Berlinale 2019 Review: Tremors (Jayro Bustamante)

A strong condemnation of the church as the instigator of hatred towards same-sex love and a both horrific and almost comical look at the insanity that is conversion therapy, Jayro Bustamante’s second film Tremors is clear about its intentions and does not hide its anger or contempt. That does not make it a better film, but combined with a consistently grimy visual style and an immersive sound design it does make for an intense experience. Bustamante, whose debut feature Ixcanul won the Alfred Bauer Prize in the Berlinale competition four years ago, returned to the festival in the more low-key Panorama sidebar. And while Tremors is decidedly more grounded than Mayan fable Ixcanul, the decision to deny the film a competition slot remains puzzling. It may lose some steam in the final stretch, but Tremors is a strong and daring film in which every scene has weight.
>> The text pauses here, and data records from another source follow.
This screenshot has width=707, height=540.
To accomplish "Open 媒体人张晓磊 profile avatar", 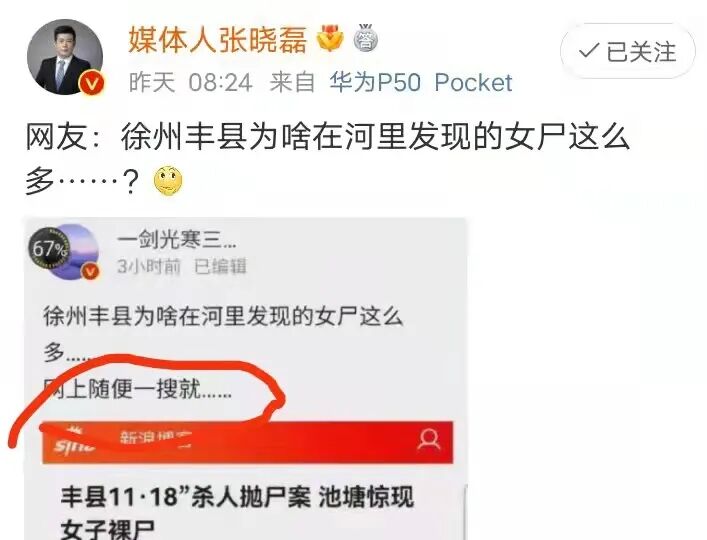I will (65, 57).
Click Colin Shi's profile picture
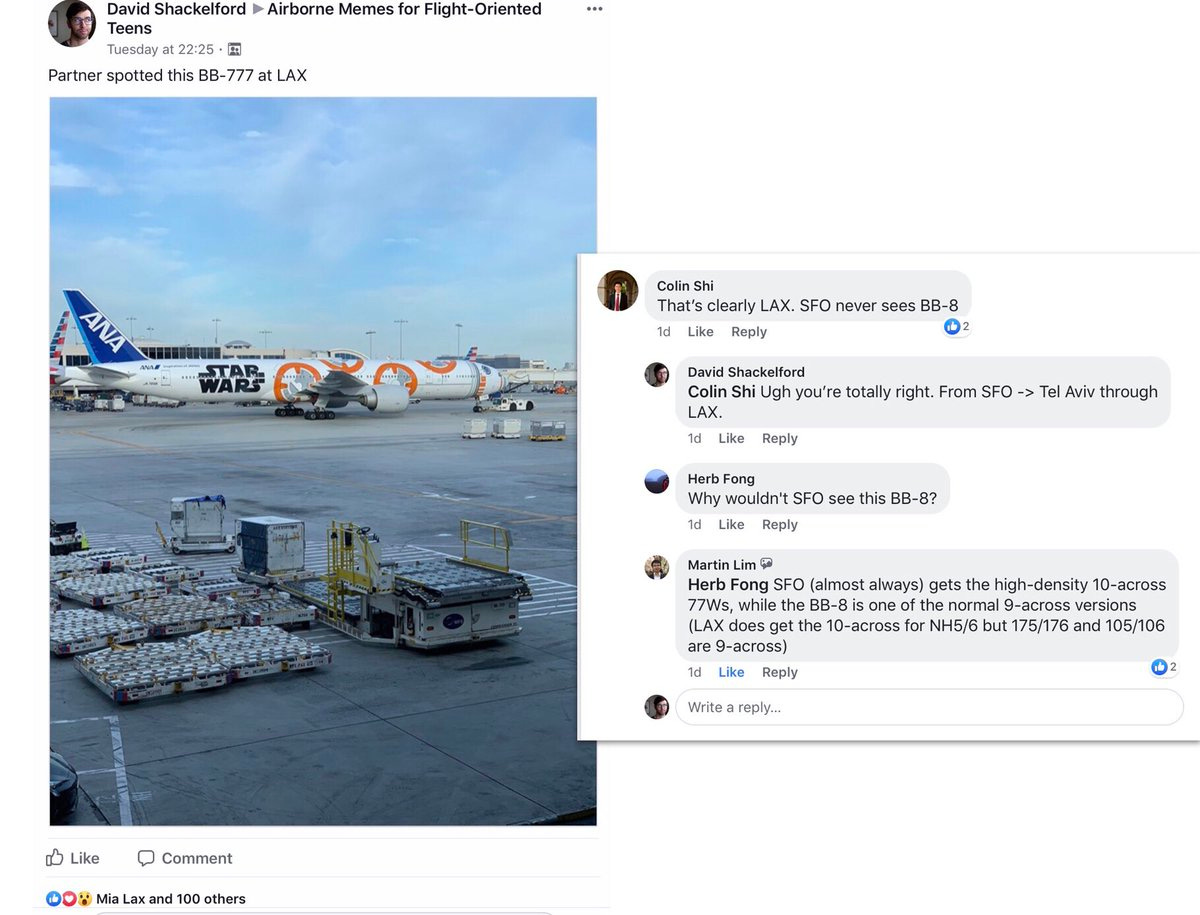This screenshot has height=915, width=1200. [x=618, y=291]
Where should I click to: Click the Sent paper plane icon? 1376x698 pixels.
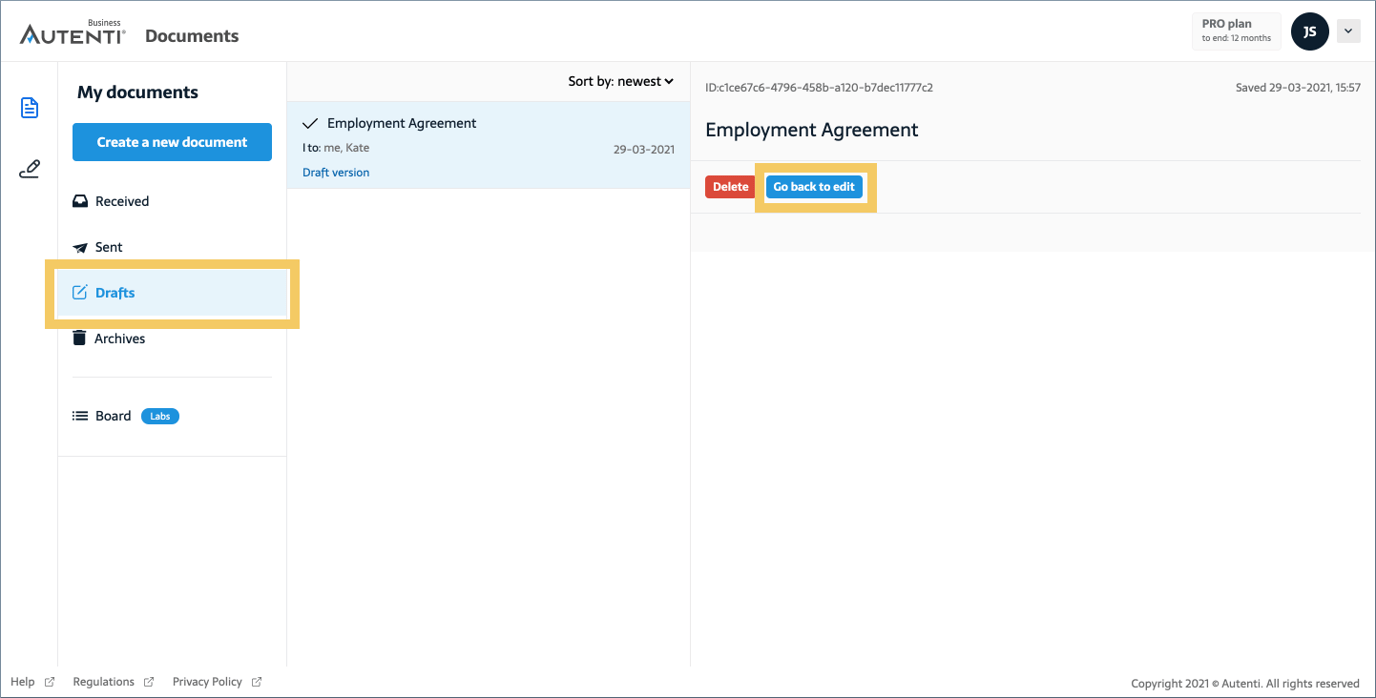click(x=81, y=247)
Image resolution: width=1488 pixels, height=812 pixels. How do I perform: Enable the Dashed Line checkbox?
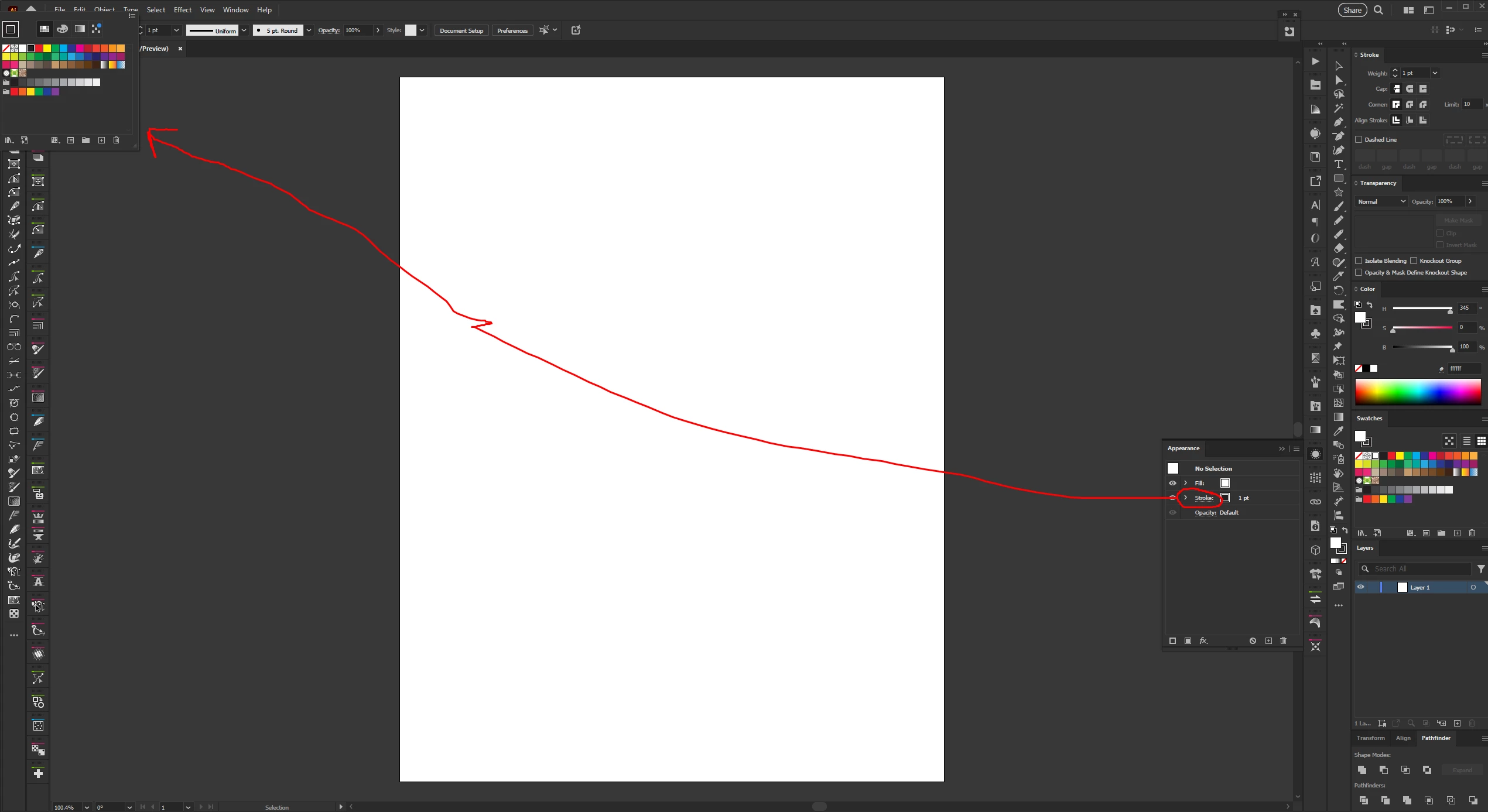click(x=1359, y=139)
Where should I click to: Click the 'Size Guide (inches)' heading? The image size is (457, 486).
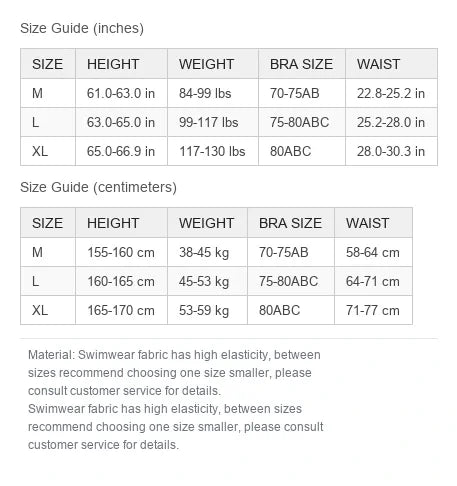82,28
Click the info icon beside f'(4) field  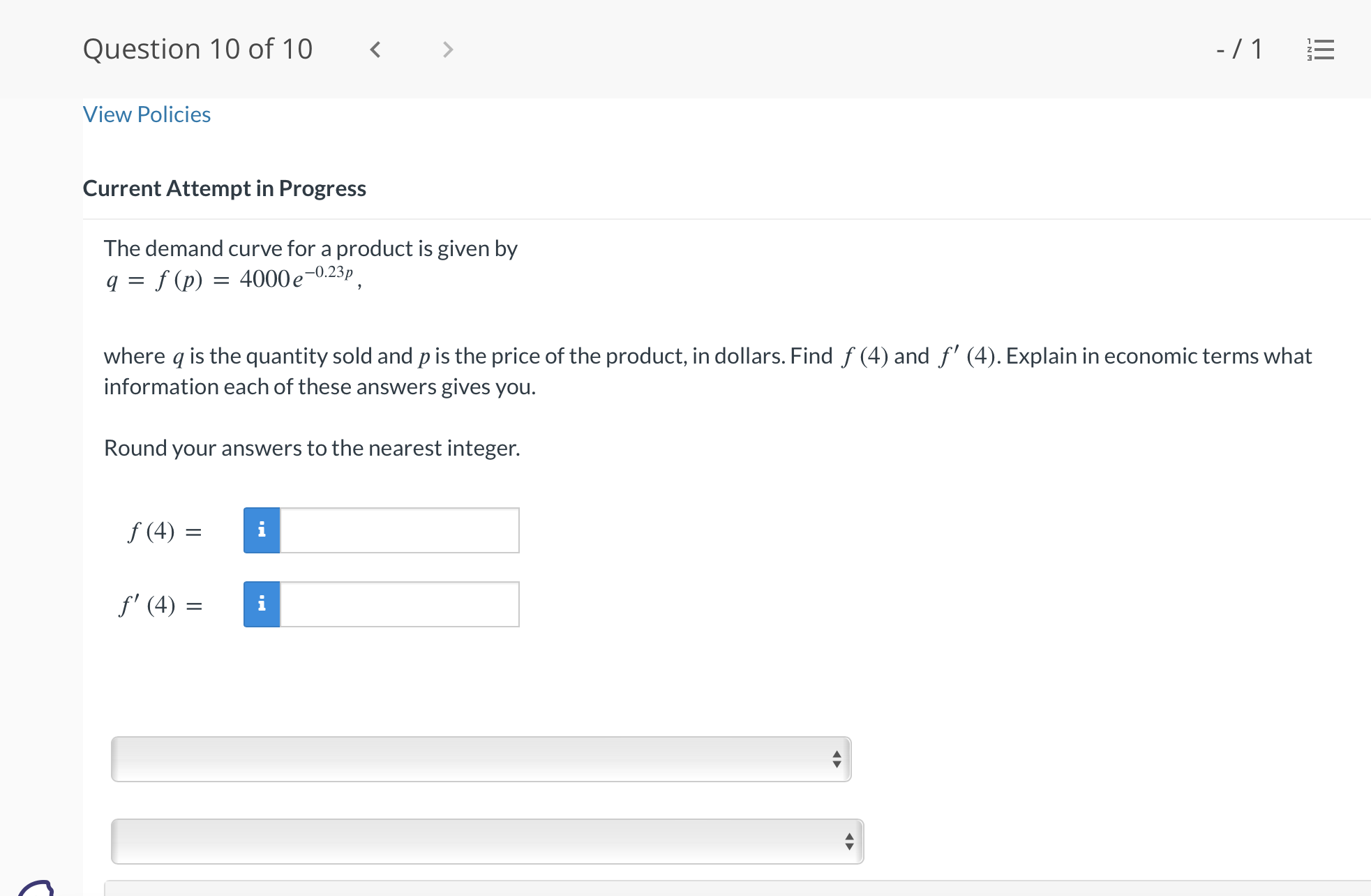coord(262,604)
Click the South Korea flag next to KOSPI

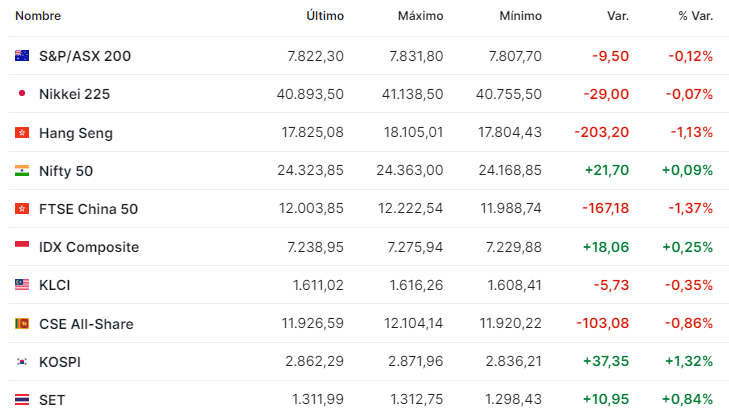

Earthshaking. That is the only way to describe the bombshell that successful consultant Pablo (Juan Pablo Olyslager), married with two young kids, drops on his family. In a rain-soaked and darkness-filled opening scene Pablo’s shell-shocked relatives are waiting for him to come home, anxious for reasons that initially are not clear. Something terrible has befallen him, that much is obvious, but only after he arrives and is confronted does it become clear: Pablo has been outed as gay. As tensions rise in the upper-class mansion an earthquake symbolizes the rupture between Pablo and his family.

Soon after, Pablo’s well-intentioned plan of staying on good terms with his wife Isa (Diane Bathen) so he can enjoy the company of his children starts to unravel. In a society as deeply religious as the Guatemalan, his sexual orientation has severe repercussions, as Pablo soon finds out when he loses his jobs, his kids and everything that used to be his life. His lover Francisco (Mauricio Armas Zebadúa) supports him up to a point, but his carefree attitude around Pablo makes him never feel at home in his new apartment. Desperately trying to tie his two worlds together, Pablo’s love for his children finally makes him succumb to a last-and-lowest-ditch effort to be part of their life: he submits to conversion therapy.

It is at this point that the film loses focus, as it puts emphasis on the ridiculous practices of the religious zealots-slash-charlatans that have dug their claws into Pablo. They are turned into cartoonish bad guys, which diminishes the gravity of the dilemma Pablo is facing. Bustamante manages to pull it together in the final scenes, ending the film on an ambiguous shot, but the final act could have used some rewrites. As it is, you understand Pablo’s inner turmoil intellectually, but for a film that burned with intensity and an almost carnal sensuality the humiliation he has to go through cannot be felt as deeply as the anger that preceded it when his family ostracized him.

Where Tremors shines, however, is in its marriage of form and content. Cinematographer Luis Armando Arteaga’s dusty washed-out medium shots on a widescreen canvas manage to cramp Pablo in but also isolate him as if he was alone in the world with its weight on his shoulders. The oppressive sound design by the trio of Eduardo Cáceres, Gilles Benardeau, and Julien Cloquet underlines this representation of Pablo’s psyche even more. And Olyslager’s withheld performance seals the deal. In all this makes Tremors not an easy film to watch, and Bustamante clearly has an axe to grind, but he stays just clear of being too preachy and delivers with Tremors a film that cements him as a director whose new work one should always look out for.